Items from a data source:

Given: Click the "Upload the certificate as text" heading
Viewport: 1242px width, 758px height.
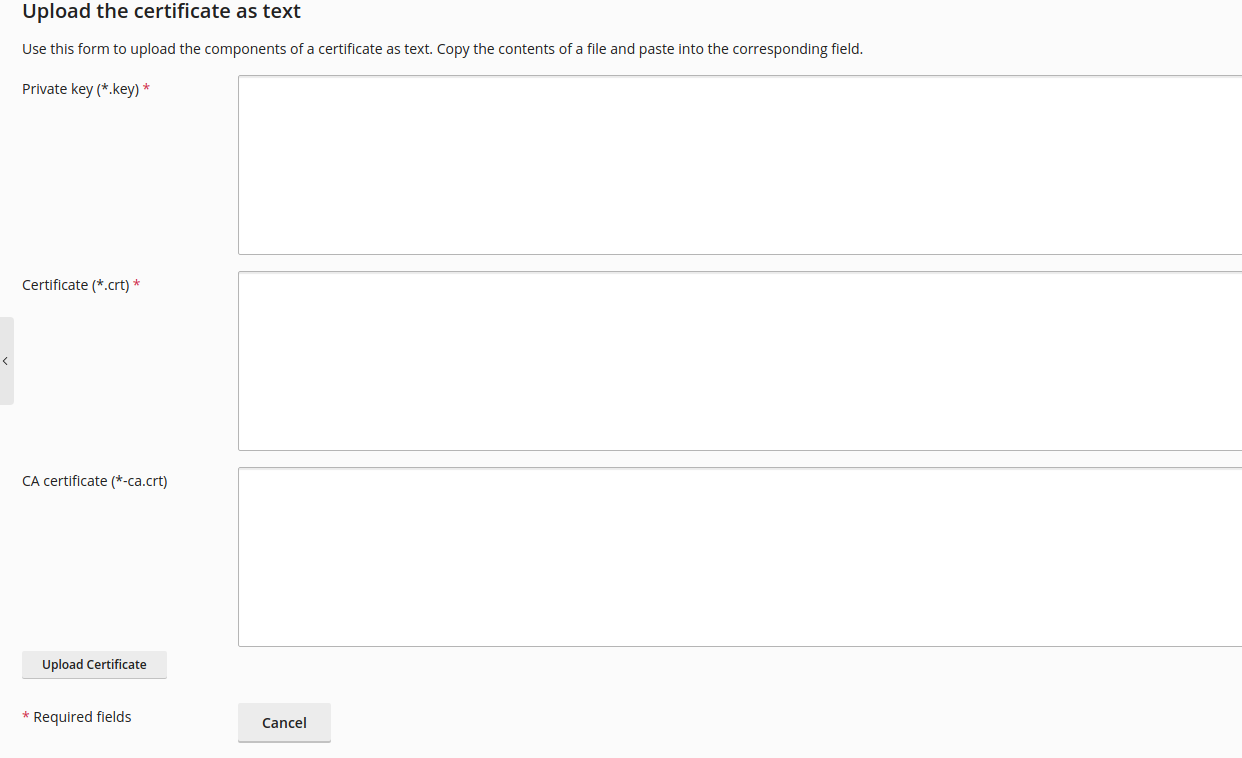Looking at the screenshot, I should (161, 12).
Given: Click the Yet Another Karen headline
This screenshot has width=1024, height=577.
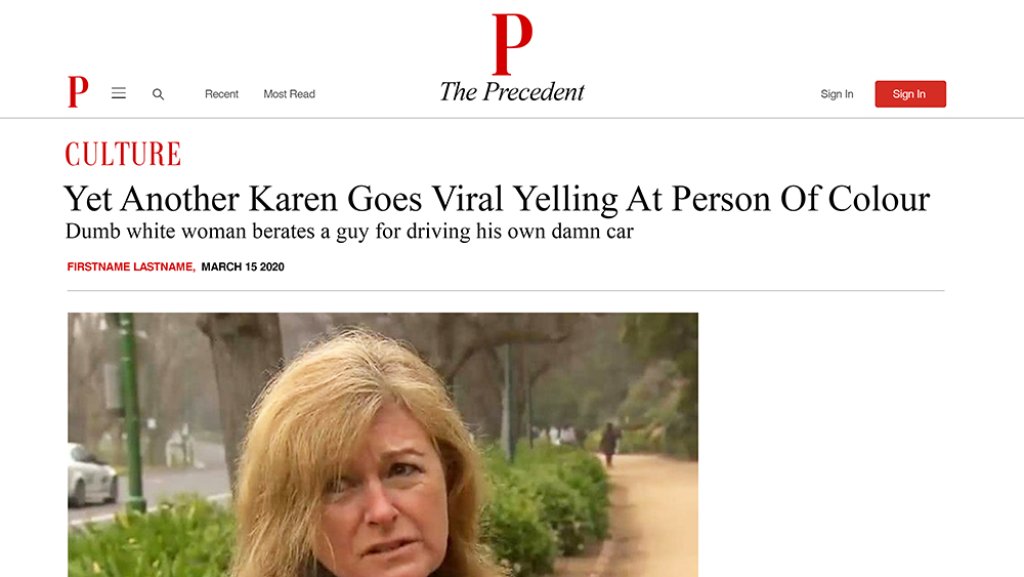Looking at the screenshot, I should point(496,199).
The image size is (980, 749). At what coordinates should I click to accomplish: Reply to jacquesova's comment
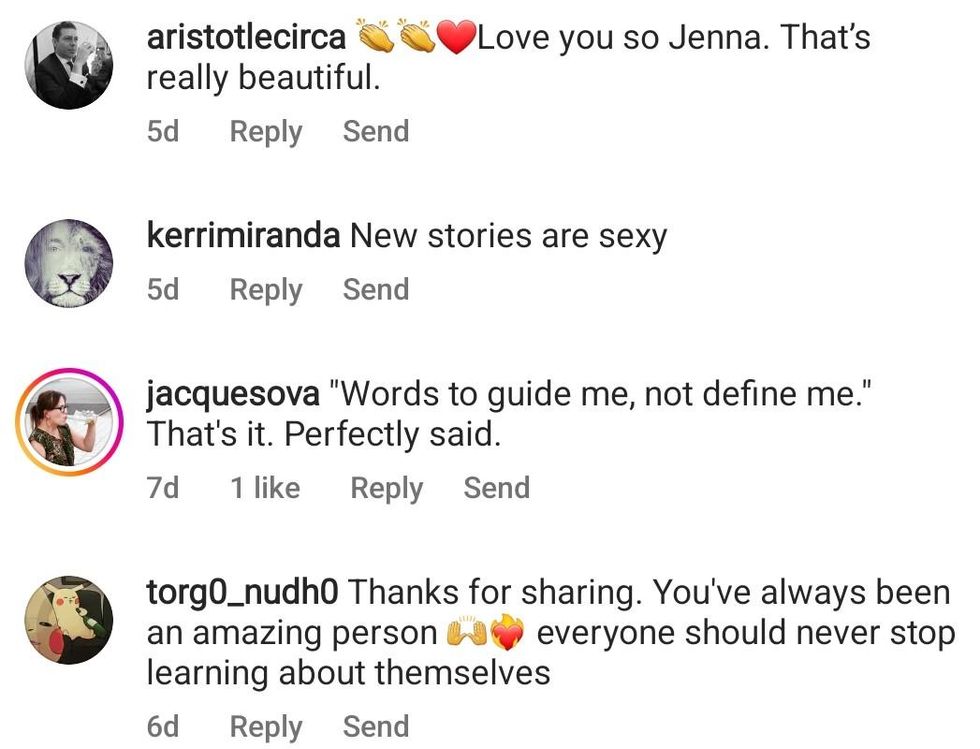point(386,488)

Problem statement -
An exact copy of the entries above is needed, with the pictures removed.

Task answer -
Given: Click the "Upload the certificate as text" heading
Viewport: 1242px width, 758px height.
Looking at the screenshot, I should (161, 12).
Given: Click the Yet Another Karen headline
This screenshot has width=1024, height=577.
Looking at the screenshot, I should point(496,199).
The image size is (980, 749). At what coordinates should I click to accomplish: Reply to jacquesova's comment
point(386,488)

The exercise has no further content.